Seven Stones of Hordron Edge stone circle actually consists of nine standing millstone grit stones and one recumbent stone, in a ring about 16m in diameter. In fact, counting all the smaller stones on site, there are twenty-three in total.
However, archaeological evidence has revealed that originally there may have been between sixteen and twenty stones. Unlike most of the other circles in the Peak District, Hordron Edge is a free-standing circle having no embankment. However, all the stones are typically Derbyshire in style, all being less than a metre in height.
Again the largest stone stands to the south-west, but here it is only marginally taller than the others. Most of the stones show signs of weathering. The Seven Stones of Hordron also witnessed tampering by ‘persons unknown‘ in the early 1990s. In 1992 one of the stones, which had previously been buried was re-erected.

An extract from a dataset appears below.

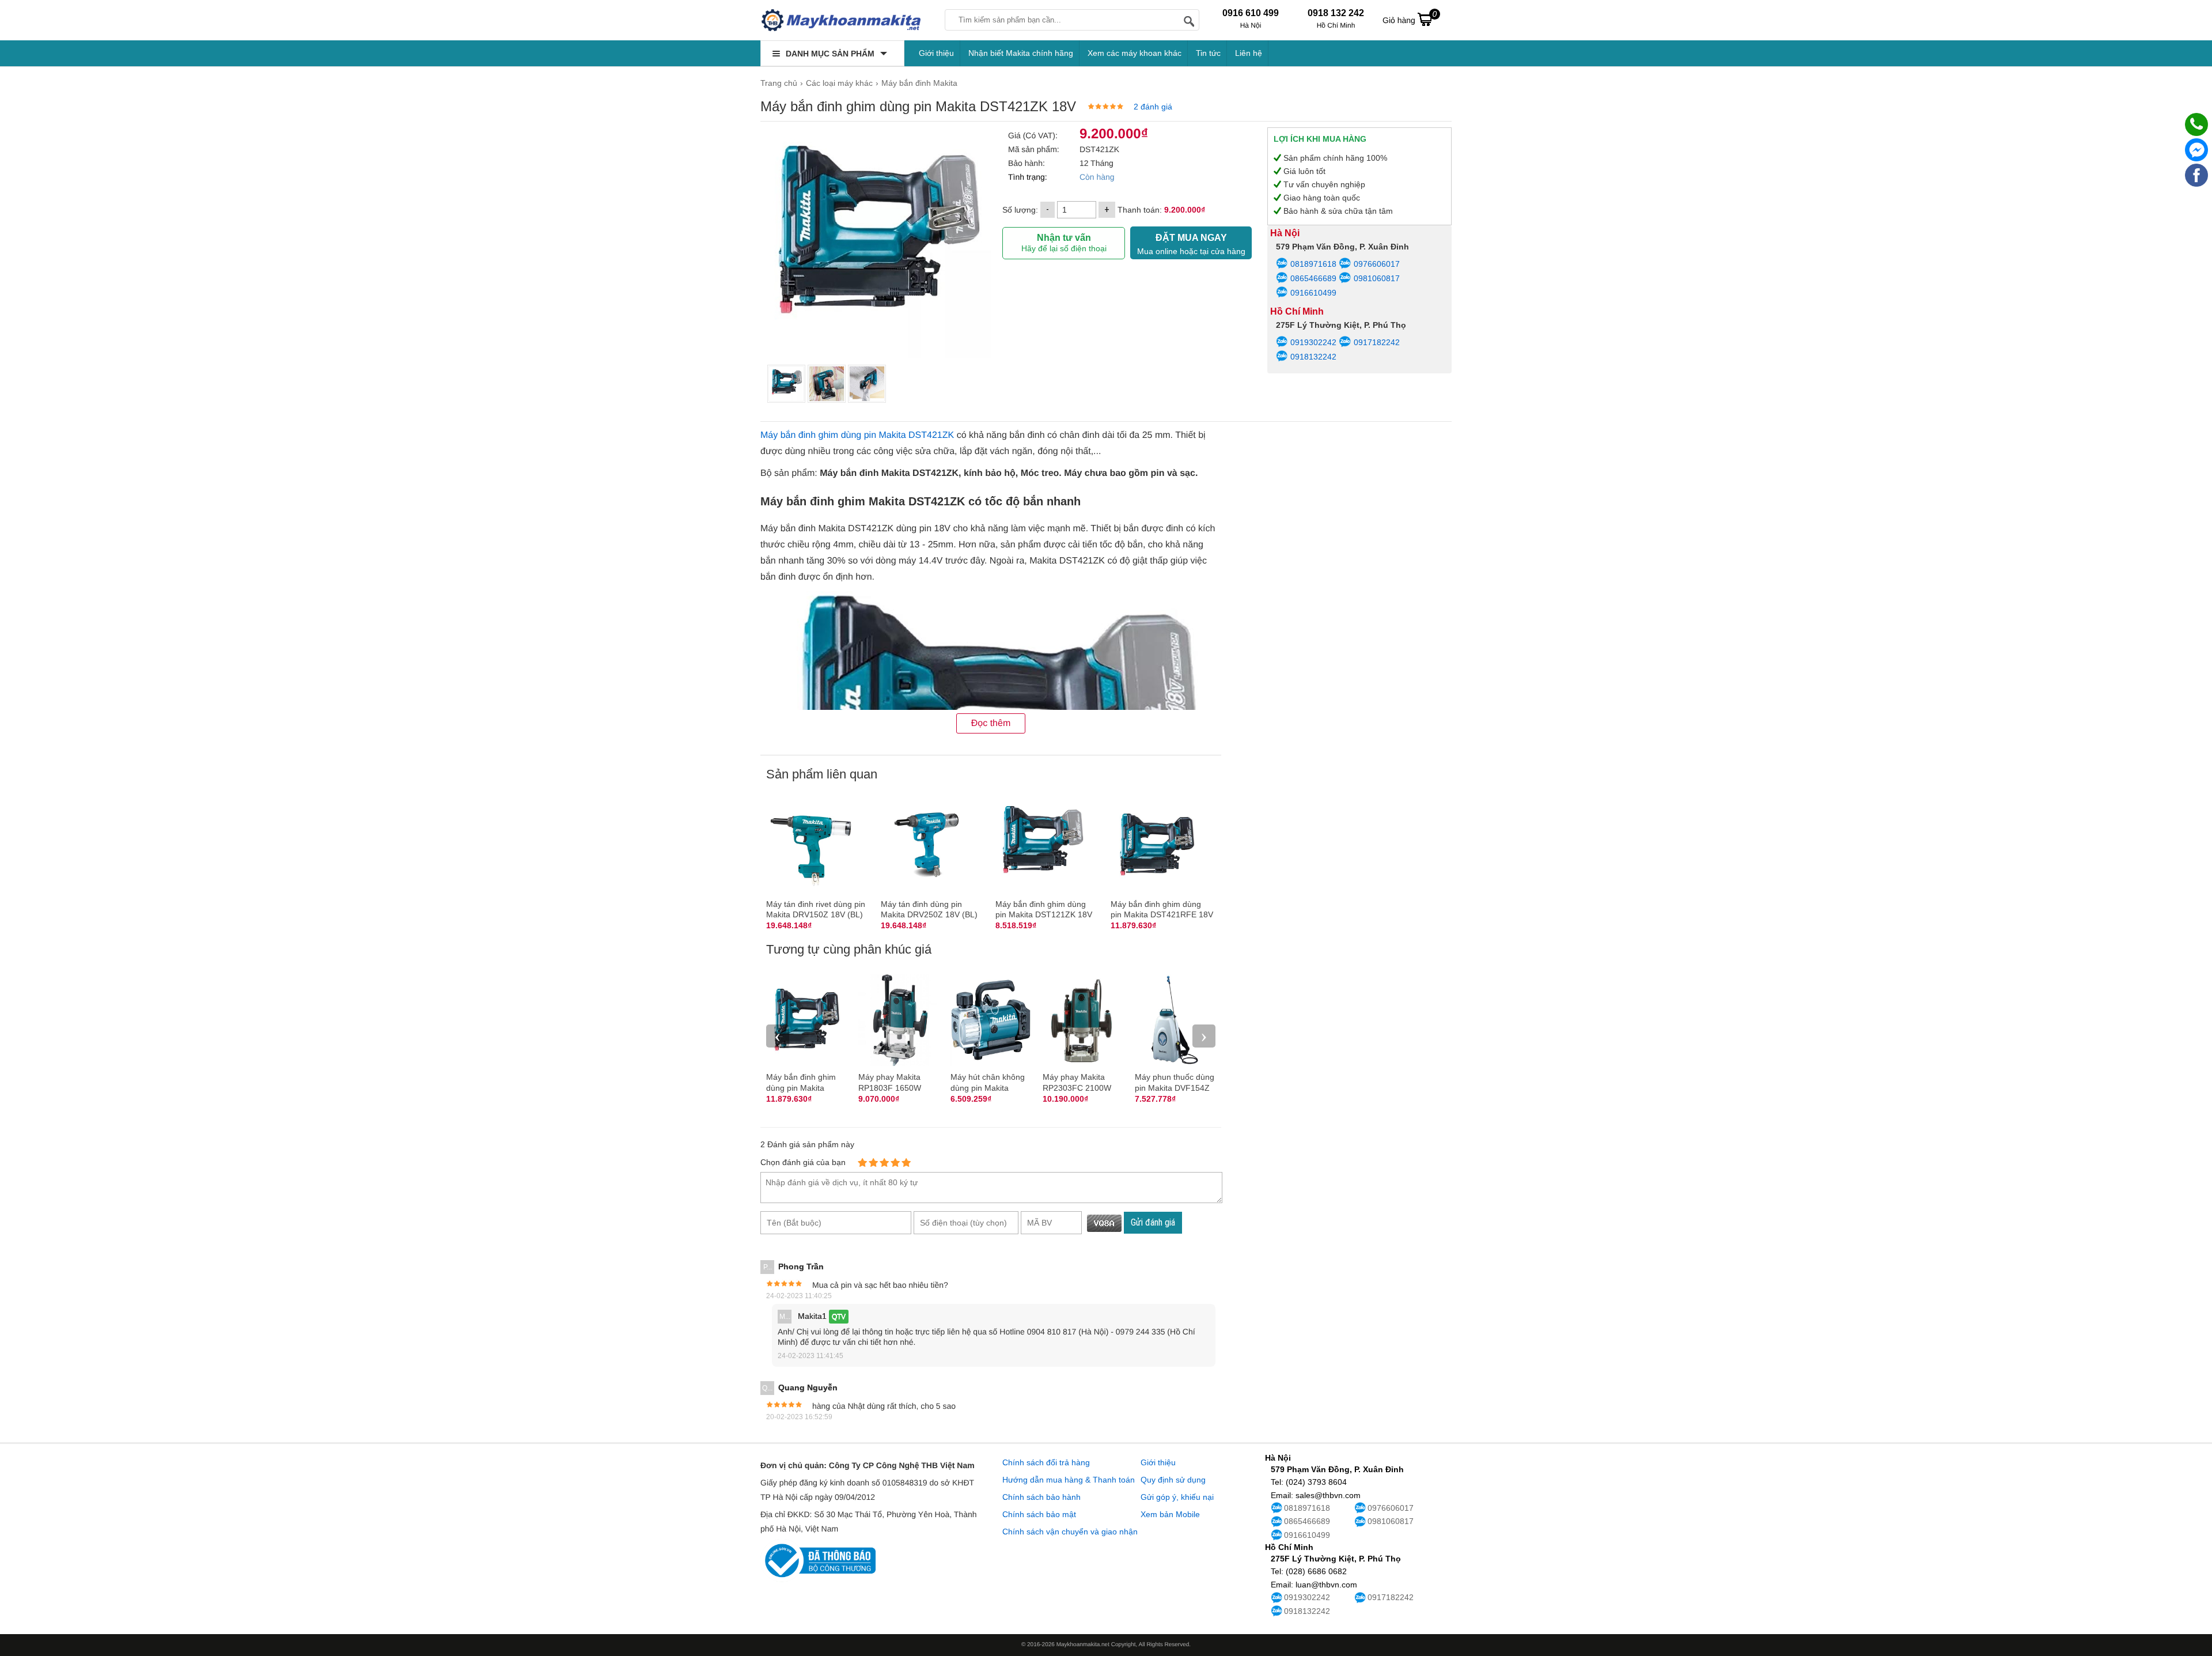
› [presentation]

Following this, John Barnatt, Senior Survey Archaeologist for the Peak National Park Authority, in consultation with English Heritage, re-excavated the area around the new stone and undertook a survey of the whole circle. It was established that the previously buried stone was covered largely with peat, suggesting it had been covered for some time, perhaps falling in prehistory or deliberately felled in Medieval times when the site was used as a boundary marker.
During the 1992 excavation other buried stones, of a similar size to the orthostats, were discovered with between three and five new ones identified. Examination of the site also showed that it might have been terraced to create a level interior.
This procedure is also apparent at other Peak District sites, both embanked and free-standing, including the Nine Ladies and Stanton Moor III, Bamford Moor South, Barbrook I and Froggatt Edge stone circles.
The tallest stone of Seven Stones of Hordron Edge is known as the Witch.